#### [To be done]
Please collect every line of the material that contains the string "should", matching case exactly.

(Records)
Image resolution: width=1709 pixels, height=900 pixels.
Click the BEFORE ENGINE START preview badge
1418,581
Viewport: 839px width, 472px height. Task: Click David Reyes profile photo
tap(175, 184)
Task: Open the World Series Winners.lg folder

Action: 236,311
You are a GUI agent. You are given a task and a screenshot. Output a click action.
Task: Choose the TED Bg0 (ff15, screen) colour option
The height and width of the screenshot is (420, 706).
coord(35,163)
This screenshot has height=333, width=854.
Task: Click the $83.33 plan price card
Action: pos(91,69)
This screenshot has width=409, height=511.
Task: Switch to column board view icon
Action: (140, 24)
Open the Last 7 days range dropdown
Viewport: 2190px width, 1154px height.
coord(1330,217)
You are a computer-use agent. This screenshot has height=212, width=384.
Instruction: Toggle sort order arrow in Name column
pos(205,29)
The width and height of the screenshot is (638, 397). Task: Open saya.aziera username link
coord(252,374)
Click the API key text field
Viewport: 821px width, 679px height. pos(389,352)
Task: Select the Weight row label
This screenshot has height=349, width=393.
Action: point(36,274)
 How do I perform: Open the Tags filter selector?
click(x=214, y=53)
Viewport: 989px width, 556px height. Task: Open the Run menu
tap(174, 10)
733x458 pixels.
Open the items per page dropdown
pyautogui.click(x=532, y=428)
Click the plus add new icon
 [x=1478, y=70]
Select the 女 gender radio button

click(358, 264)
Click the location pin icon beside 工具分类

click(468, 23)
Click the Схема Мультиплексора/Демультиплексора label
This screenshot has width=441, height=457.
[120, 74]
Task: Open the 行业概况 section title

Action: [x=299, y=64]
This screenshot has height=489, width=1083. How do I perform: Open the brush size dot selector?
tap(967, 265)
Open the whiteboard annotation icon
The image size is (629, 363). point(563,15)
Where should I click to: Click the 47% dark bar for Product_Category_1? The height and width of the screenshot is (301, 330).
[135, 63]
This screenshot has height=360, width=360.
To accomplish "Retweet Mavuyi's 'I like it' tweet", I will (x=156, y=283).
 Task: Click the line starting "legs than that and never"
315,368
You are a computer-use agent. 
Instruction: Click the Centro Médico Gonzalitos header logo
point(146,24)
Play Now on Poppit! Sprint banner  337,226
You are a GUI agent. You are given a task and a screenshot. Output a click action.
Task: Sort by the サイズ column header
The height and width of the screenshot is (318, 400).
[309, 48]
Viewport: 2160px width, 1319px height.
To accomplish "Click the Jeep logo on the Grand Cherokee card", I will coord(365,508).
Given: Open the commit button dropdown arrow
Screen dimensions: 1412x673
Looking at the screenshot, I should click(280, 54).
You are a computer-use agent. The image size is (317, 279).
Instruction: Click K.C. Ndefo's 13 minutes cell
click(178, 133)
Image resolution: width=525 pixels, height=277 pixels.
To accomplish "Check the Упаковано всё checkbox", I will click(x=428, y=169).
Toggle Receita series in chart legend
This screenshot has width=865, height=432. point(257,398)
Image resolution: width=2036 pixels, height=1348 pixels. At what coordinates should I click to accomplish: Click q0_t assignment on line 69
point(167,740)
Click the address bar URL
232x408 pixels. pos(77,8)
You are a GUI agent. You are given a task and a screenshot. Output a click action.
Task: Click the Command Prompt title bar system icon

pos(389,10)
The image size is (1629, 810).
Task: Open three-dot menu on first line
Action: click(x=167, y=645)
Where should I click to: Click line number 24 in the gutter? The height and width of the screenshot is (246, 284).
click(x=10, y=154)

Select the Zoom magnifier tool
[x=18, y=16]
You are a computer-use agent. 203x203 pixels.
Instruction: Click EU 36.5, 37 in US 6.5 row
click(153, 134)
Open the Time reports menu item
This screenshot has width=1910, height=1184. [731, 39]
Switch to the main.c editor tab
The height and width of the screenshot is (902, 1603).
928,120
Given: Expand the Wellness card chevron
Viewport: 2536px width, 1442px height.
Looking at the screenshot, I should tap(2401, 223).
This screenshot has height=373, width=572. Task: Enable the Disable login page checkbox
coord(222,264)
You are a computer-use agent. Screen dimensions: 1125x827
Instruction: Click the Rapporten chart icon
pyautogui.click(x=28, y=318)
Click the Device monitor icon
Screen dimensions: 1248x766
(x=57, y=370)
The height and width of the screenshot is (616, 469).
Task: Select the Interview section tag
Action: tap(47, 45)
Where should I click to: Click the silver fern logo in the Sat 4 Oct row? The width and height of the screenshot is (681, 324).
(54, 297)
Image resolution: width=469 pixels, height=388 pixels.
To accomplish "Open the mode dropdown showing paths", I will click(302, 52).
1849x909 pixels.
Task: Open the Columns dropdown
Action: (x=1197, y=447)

#### [Result of this task]
Where should I click to: Click the 47% dark bar for Product_Category_1? The height and width of the screenshot is (301, 330).
Looking at the screenshot, I should click(280, 54).
Image resolution: width=2036 pixels, height=1348 pixels. At what coordinates should I click to accomplish: Click q0_t assignment on line 69
Where should I click to: Click line number 24 in the gutter? The height and width of the screenshot is (246, 284).
Looking at the screenshot, I should tap(2401, 223).
Where should I click to: Click the silver fern logo in the Sat 4 Oct row? The width and height of the screenshot is (681, 324).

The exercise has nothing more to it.